Washington News

April 15, 2013

Moving forward with charter schools in Tacoma

by Aaron T. Sherman

At the end of March, the Tacoma Public Schools (TPS) board of directors voted 4-1 denoting intent to apply as a charter school authorizer in Washington state. Despite rhetoric espousing this vote as nothing more than additional time for consideration, it appears that TPS does indeed see utility in joining the charter school movement. This step marks, for the first time, a change in tone from the district, which opposed Initiative 1240 during the 2012 campaign.

This shift will be crucial in the coming months as Tacoma evaluates its role in Washington's educational landscape. If TPS is to become a State sanctioned authorizer, their attitude toward charter school suitors must be explicitly positive and open to new reforms. As per the language of I-1240, charter authorizers will be the primary negotiators with non-profit organizations seeking to establish these new schools.

The hard truth of the matter is that if TPS wishes to attract competitive, top tier organizations to pioneer charter schools in Washington it must advertise its openness to innovative methods for education.

For those who remain opposed to charter schools in Tacoma, your place at the table remains. It is true that charters have produced mixed results in other places across the country. However, continuing to block charter schools in Tacoma will only decrease the likelihood of their effectiveness and prevent what could be an invaluable resource for our students, faculty and communities.

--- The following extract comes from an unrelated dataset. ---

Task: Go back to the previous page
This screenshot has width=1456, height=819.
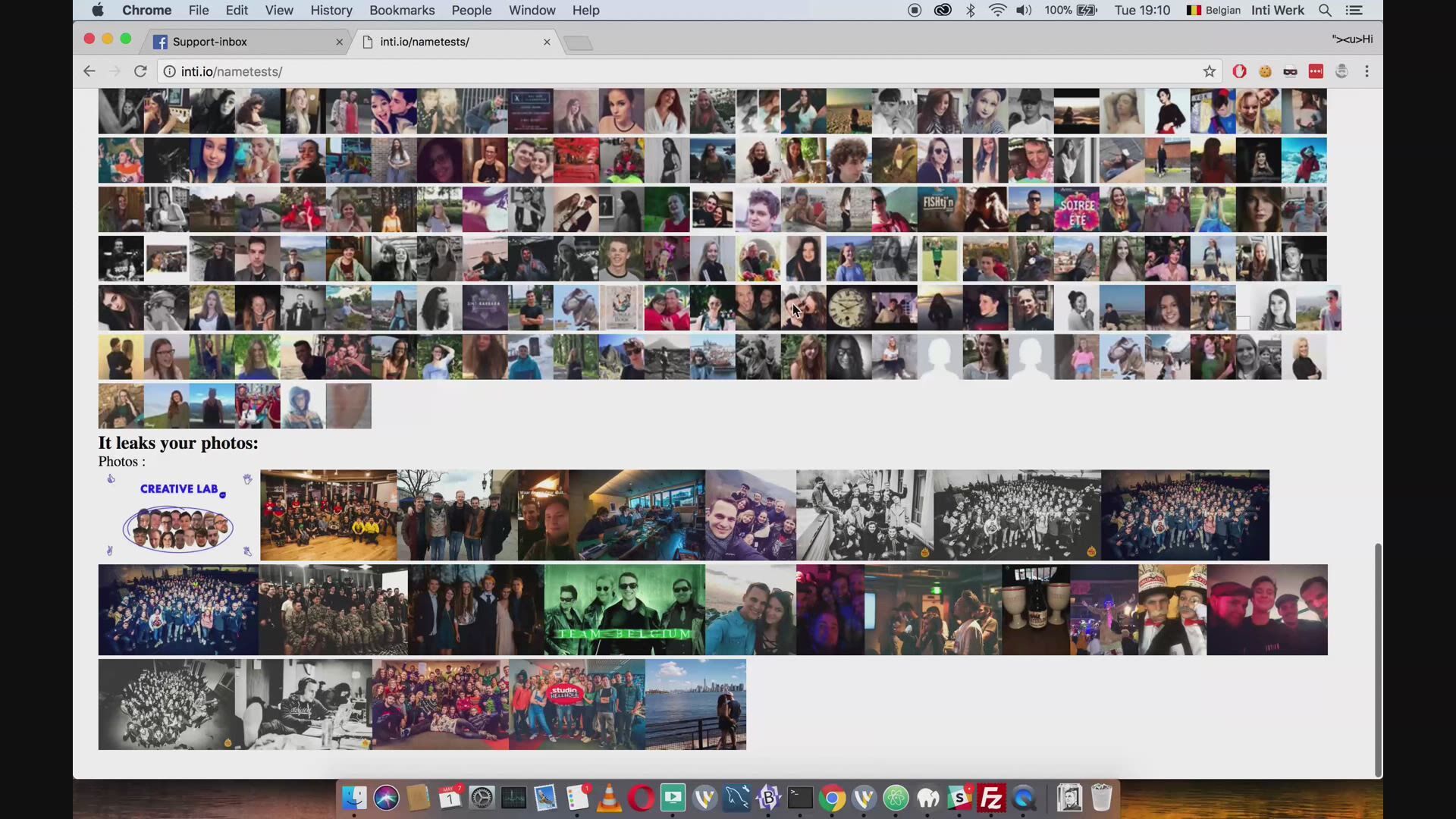Action: (x=89, y=71)
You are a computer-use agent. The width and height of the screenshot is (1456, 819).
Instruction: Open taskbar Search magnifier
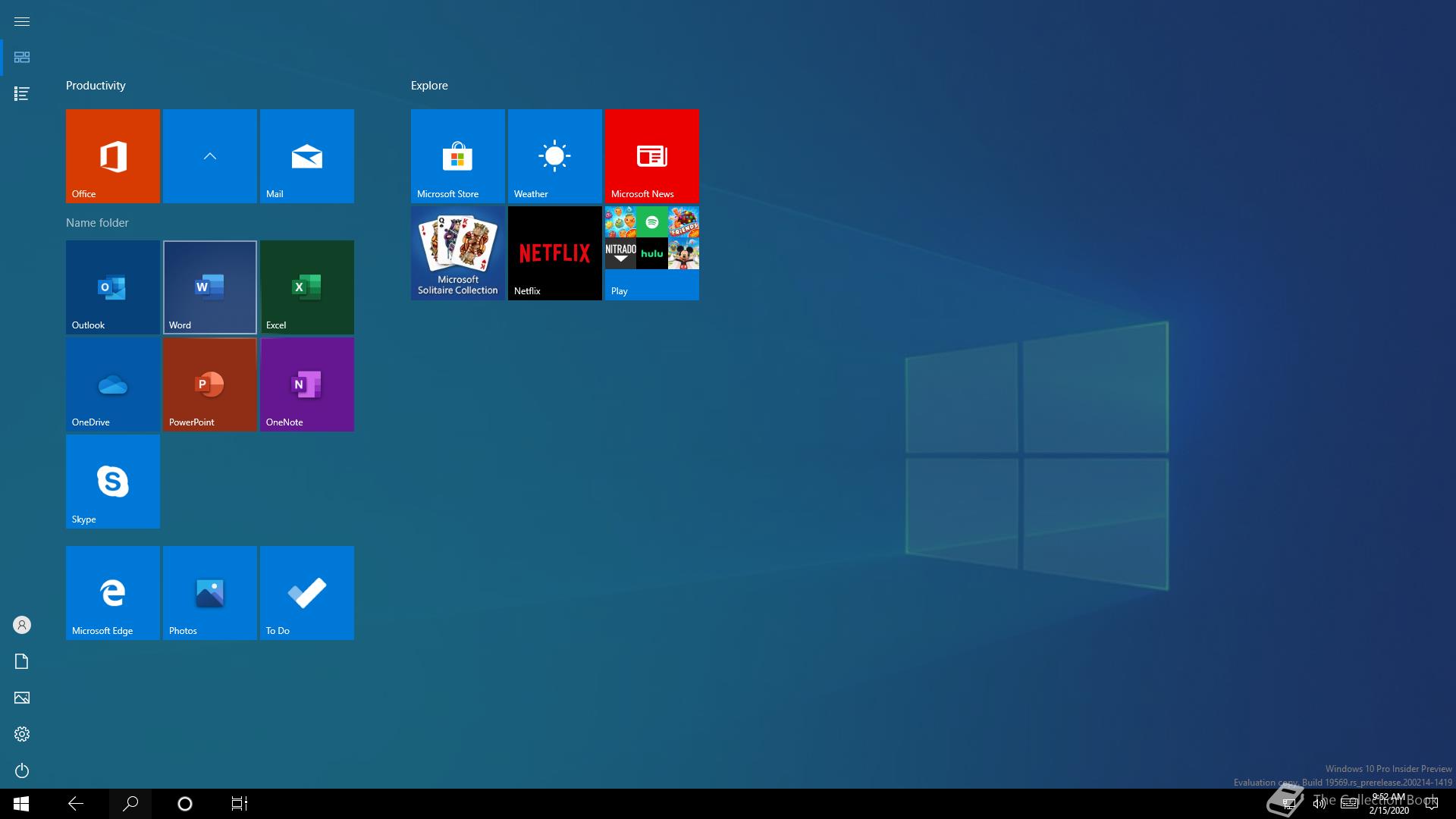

In California where charter schools have been achieving success and working through challenges since 1992, the most infamous failures have often been attributed to a lack of community buy in. Of course this is not the only issue that has caused strife in California's charter system: under funding, administrative conflicts, and shifting state standards are but a few of the problems which have also contributed.

However this need not be the case in Washington and certainly not in Tacoma.

We will be the 42nd state in the Union to adopt charter schools as a public option for education. We can learn from others mistakes. We can learn from our own mistakes. We can achieve new successes together. But first we must embrace the passage of I-1240 and make Tacoma the premier community for Washington charter schools.

Aaron T. Sherman is an M.Ed. in Education Policy candidate at the University of Washington specializing in issues of equity and student development.